Software Engineer II- AI/ML, AWS Neuron

About the job

The Annapurna Labs team at Amazon Web Services (AWS) builds AWS Neuron, the software development kit used to accelerate deep learning and GenAI workloads on Amazon’s custom machine learning accelerators, Inferentia and Trainium. The AWS Neuron SDK, developed by the Annapurna Labs team at AWS, is the backbone for accelerating deep learning and GenAI workloads on Amazon's Trainium ML accelerators.
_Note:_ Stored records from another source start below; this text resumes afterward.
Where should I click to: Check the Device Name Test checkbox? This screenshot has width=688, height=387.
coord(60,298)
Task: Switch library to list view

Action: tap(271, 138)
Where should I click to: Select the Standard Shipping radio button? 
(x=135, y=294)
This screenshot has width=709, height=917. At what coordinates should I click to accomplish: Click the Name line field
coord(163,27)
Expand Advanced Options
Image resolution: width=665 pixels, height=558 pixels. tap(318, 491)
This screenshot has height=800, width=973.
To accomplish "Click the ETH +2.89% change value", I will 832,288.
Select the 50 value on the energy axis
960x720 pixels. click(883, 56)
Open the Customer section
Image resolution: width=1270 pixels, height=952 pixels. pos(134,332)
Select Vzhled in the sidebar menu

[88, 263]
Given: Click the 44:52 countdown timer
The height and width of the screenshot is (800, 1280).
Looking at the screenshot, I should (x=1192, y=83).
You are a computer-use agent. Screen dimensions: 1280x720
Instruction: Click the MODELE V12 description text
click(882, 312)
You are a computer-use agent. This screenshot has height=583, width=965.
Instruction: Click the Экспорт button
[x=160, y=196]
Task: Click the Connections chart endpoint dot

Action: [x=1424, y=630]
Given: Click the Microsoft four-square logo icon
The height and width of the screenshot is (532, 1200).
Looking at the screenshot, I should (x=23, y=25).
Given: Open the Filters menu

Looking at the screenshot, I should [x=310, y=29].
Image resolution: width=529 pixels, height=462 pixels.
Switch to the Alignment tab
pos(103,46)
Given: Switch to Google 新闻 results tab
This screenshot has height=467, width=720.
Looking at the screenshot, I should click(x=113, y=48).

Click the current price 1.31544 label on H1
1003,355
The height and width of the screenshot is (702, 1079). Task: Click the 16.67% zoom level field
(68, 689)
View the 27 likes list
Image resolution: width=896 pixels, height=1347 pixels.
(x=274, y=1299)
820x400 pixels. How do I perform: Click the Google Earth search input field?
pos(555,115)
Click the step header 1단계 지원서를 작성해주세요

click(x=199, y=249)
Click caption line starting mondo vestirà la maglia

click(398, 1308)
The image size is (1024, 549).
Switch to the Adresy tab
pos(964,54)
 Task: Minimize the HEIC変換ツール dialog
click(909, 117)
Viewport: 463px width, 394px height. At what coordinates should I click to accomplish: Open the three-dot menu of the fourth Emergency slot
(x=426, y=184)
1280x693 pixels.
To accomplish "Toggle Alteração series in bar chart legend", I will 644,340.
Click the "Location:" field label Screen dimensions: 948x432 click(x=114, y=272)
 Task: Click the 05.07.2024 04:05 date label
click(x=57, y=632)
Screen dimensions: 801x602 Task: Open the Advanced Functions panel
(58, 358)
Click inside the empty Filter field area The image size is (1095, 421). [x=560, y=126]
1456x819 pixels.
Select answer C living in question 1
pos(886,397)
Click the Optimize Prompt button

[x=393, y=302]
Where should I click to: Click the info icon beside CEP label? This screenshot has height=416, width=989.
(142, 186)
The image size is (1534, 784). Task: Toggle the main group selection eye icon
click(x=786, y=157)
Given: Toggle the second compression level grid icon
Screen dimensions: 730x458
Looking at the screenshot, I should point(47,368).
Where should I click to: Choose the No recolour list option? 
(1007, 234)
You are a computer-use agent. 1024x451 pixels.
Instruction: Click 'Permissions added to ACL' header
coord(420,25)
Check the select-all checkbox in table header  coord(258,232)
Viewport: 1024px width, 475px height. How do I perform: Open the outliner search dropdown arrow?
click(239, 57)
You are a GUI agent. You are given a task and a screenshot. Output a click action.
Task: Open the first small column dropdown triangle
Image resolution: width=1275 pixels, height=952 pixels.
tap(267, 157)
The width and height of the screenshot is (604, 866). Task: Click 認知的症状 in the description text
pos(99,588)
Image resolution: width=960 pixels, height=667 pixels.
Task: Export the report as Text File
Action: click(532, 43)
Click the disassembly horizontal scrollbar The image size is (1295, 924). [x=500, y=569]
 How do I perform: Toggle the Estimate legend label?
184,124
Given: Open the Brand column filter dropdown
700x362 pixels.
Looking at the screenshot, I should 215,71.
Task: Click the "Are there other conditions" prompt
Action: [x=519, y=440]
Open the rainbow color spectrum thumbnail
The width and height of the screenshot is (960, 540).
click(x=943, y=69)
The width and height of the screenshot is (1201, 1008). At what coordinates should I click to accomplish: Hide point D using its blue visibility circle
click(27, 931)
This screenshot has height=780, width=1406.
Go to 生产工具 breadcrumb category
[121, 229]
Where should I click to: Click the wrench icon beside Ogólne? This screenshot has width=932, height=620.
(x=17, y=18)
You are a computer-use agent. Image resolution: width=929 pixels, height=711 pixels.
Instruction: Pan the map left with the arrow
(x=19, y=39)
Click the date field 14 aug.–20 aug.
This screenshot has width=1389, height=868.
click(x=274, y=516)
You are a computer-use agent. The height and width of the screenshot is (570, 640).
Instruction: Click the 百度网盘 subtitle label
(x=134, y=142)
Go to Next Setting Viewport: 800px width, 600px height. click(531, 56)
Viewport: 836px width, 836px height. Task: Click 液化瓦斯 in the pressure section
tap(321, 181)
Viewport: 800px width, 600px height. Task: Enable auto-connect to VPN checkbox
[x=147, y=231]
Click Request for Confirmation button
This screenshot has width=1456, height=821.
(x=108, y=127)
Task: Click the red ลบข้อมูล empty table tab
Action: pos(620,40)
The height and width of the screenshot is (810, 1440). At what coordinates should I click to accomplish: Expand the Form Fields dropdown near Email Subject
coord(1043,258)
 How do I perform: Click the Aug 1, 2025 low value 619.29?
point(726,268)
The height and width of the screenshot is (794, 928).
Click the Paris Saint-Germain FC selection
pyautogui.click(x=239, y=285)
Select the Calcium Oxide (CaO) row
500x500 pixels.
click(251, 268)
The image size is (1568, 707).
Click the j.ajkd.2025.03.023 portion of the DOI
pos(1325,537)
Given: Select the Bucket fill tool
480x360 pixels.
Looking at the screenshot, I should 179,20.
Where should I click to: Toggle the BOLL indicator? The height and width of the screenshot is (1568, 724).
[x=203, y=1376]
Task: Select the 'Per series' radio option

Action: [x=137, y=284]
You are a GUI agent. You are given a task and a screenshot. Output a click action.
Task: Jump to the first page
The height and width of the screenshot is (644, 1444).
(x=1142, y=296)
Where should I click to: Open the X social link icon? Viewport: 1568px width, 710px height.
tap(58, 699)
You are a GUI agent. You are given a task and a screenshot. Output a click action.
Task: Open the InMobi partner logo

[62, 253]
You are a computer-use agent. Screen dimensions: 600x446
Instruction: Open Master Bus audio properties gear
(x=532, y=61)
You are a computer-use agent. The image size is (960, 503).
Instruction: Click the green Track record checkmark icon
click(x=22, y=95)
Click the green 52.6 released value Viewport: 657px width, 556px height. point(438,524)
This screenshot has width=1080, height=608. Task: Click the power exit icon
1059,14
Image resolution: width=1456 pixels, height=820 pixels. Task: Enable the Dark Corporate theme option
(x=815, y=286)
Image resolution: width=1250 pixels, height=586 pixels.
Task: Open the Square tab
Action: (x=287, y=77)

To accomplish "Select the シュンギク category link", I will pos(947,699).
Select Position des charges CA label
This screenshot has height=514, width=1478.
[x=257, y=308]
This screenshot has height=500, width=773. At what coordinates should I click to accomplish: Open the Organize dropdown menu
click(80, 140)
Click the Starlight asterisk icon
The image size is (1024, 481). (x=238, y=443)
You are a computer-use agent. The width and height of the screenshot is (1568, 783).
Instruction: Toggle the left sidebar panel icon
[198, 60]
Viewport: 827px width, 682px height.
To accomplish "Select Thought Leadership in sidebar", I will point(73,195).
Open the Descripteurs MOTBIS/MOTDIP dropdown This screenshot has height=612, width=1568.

This comprehensive toolkit includes an ML compiler, runtime, and application framework that seamlessly integrates with popular ML frameworks like PyTorch and JAX enabling unparalleled ML inference and training performance.

Responsibilities

Design, develop, and optimize machine learning models and frameworks for deployment on custom ML hardware accelerators.

Participate in all stages of the ML system development lifecycle including distributed computing based architecture design, implementation, performance profiling, hardware-specific optimizations, testing and production deployment.

Build infrastructure to systematically analyze and onboard multiple models with diverse architecture.

Analyze and optimize system-level performance across multiple generations of Neuron hardware

Conduct detailed performance analysis using profiling tools to identify and resolve bottlenecks

Conduct comprehensive testing, including unit and end-to-end model testing with continuous deployment and releases through pipelines.

Work directly with customers to enable and optimize their ML models on AWS accelerators

Collaborate across teams to develop innovative optimization techniques

Qualifications

Minimum

- 3+ years of non-internship professional software development experience, or Bachelor's degree or above in engineering or equivalent

- 3+ years of non-intternship design or architecture (design patterns, reliability and scaling) of new and existing systems experience

- Experience with Machine Learning and Large Language Model fundamentals, including architecture, training/inference lifecycles, and optimization of model execution

- Knowledge of system performance, memory management, and parallel computing principles

- Experience in debugging, profiling, and implementing software engineering best practices in large-scale systems, or experience debugging, profiling, and implementing best software engineering practices in large-scale systems

Preferred

Strong software development using Python, C++, System level programming and ML knowledge are both critical to this role.